• [Task requirements] Leave the pictures out and print, word for word, the lines below from the one with "You are a GUI" through the final line.

• [Provided data]
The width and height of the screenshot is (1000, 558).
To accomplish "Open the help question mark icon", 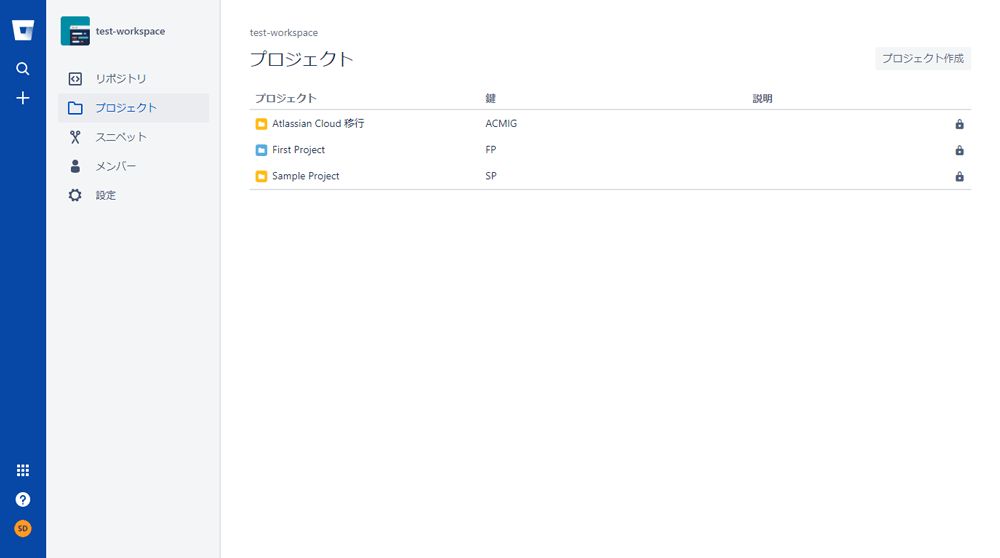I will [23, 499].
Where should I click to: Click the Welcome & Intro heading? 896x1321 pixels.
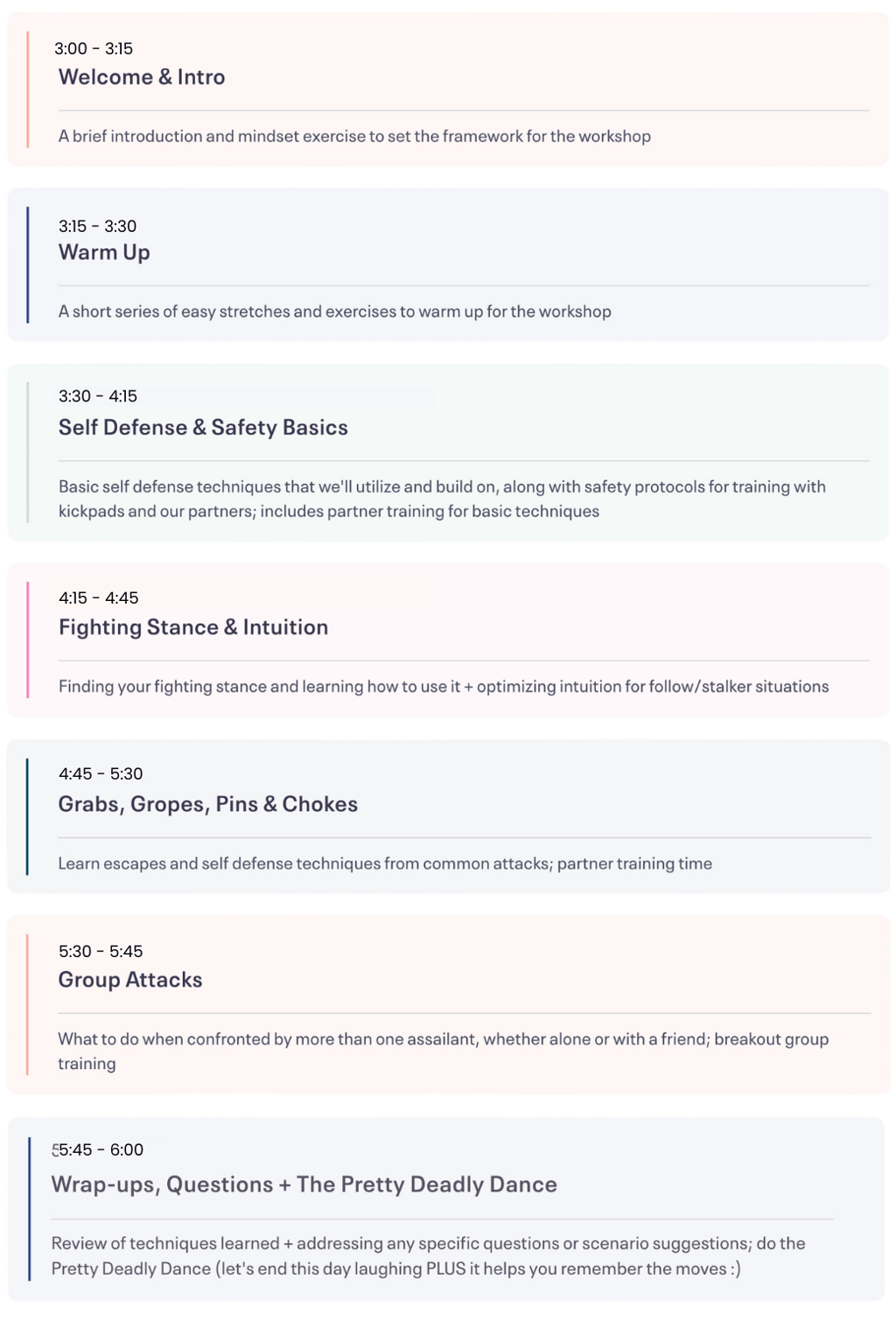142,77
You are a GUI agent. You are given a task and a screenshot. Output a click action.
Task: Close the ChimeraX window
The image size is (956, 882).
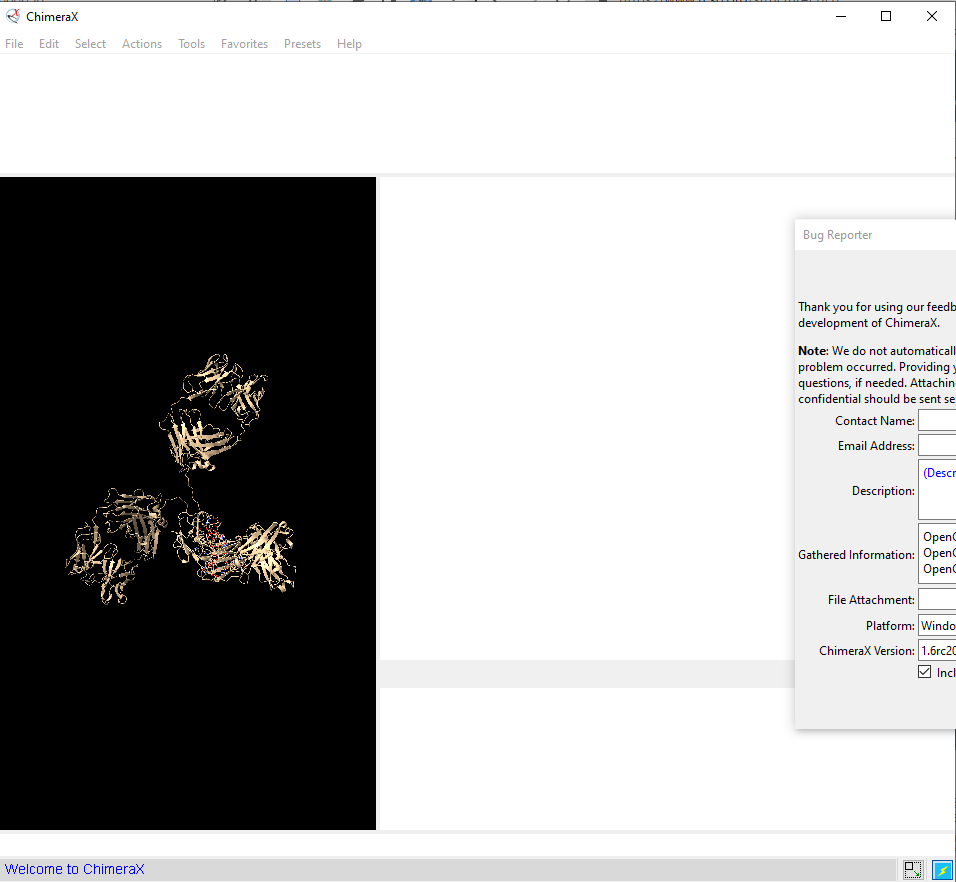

• [The answer]
You are a GUI agent. You are given a task and a screenshot. Output a click action.
Task: Close the ChimeraX window
The image size is (956, 882).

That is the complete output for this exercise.